• Recorded information:
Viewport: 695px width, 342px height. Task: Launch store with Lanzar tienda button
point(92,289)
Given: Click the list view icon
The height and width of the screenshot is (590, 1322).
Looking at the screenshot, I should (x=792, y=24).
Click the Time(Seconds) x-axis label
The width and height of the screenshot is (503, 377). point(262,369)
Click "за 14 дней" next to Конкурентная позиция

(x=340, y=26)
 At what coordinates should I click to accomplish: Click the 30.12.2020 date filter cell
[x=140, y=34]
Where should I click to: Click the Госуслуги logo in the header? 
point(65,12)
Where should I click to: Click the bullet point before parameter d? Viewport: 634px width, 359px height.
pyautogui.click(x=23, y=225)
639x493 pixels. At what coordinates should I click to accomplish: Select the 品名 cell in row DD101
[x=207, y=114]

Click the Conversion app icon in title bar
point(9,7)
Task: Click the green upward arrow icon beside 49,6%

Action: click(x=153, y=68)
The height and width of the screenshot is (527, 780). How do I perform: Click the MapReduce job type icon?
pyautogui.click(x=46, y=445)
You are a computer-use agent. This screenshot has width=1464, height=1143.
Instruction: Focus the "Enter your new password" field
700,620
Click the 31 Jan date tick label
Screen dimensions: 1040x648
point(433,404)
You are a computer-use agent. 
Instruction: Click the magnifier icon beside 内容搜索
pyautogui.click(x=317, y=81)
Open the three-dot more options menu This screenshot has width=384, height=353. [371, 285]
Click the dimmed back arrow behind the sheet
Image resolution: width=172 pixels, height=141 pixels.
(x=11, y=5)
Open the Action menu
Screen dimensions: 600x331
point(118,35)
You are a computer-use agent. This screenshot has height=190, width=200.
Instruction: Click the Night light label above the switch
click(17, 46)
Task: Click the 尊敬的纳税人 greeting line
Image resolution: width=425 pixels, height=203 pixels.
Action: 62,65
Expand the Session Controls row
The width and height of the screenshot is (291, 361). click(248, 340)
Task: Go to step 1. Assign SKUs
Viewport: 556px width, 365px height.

• Exercise description:
Set down the whole of the data, exactly as it stands.

• Expected answer:
Viewport: 695px width, 342px height. Task: Launch store with Lanzar tienda button
point(92,289)
Given: Click the list view icon
The height and width of the screenshot is (590, 1322).
Looking at the screenshot, I should (x=792, y=24).
Click the Time(Seconds) x-axis label
The width and height of the screenshot is (503, 377). point(262,369)
Click "за 14 дней" next to Конкурентная позиция

(x=340, y=26)
 At what coordinates should I click to accomplish: Click the 30.12.2020 date filter cell
[x=140, y=34]
Where should I click to: Click the Госуслуги logo in the header? 
point(65,12)
Where should I click to: Click the bullet point before parameter d? Viewport: 634px width, 359px height.
pyautogui.click(x=23, y=225)
639x493 pixels. At what coordinates should I click to accomplish: Select the 品名 cell in row DD101
[x=207, y=114]

Click the Conversion app icon in title bar
point(9,7)
Task: Click the green upward arrow icon beside 49,6%

Action: click(x=153, y=68)
The height and width of the screenshot is (527, 780). How do I perform: Click the MapReduce job type icon?
pyautogui.click(x=46, y=445)
You are a computer-use agent. This screenshot has width=1464, height=1143.
Instruction: Focus the "Enter your new password" field
700,620
Click the 31 Jan date tick label
Screen dimensions: 1040x648
point(433,404)
You are a computer-use agent. 
Instruction: Click the magnifier icon beside 内容搜索
pyautogui.click(x=317, y=81)
Open the three-dot more options menu This screenshot has width=384, height=353. [371, 285]
Click the dimmed back arrow behind the sheet
Image resolution: width=172 pixels, height=141 pixels.
(x=11, y=5)
Open the Action menu
Screen dimensions: 600x331
point(118,35)
You are a computer-use agent. This screenshot has height=190, width=200.
Instruction: Click the Night light label above the switch
click(17, 46)
Task: Click the 尊敬的纳税人 greeting line
Image resolution: width=425 pixels, height=203 pixels.
Action: 62,65
Expand the Session Controls row
The width and height of the screenshot is (291, 361). click(248, 340)
Task: Go to step 1. Assign SKUs
Viewport: 556px width, 365px height.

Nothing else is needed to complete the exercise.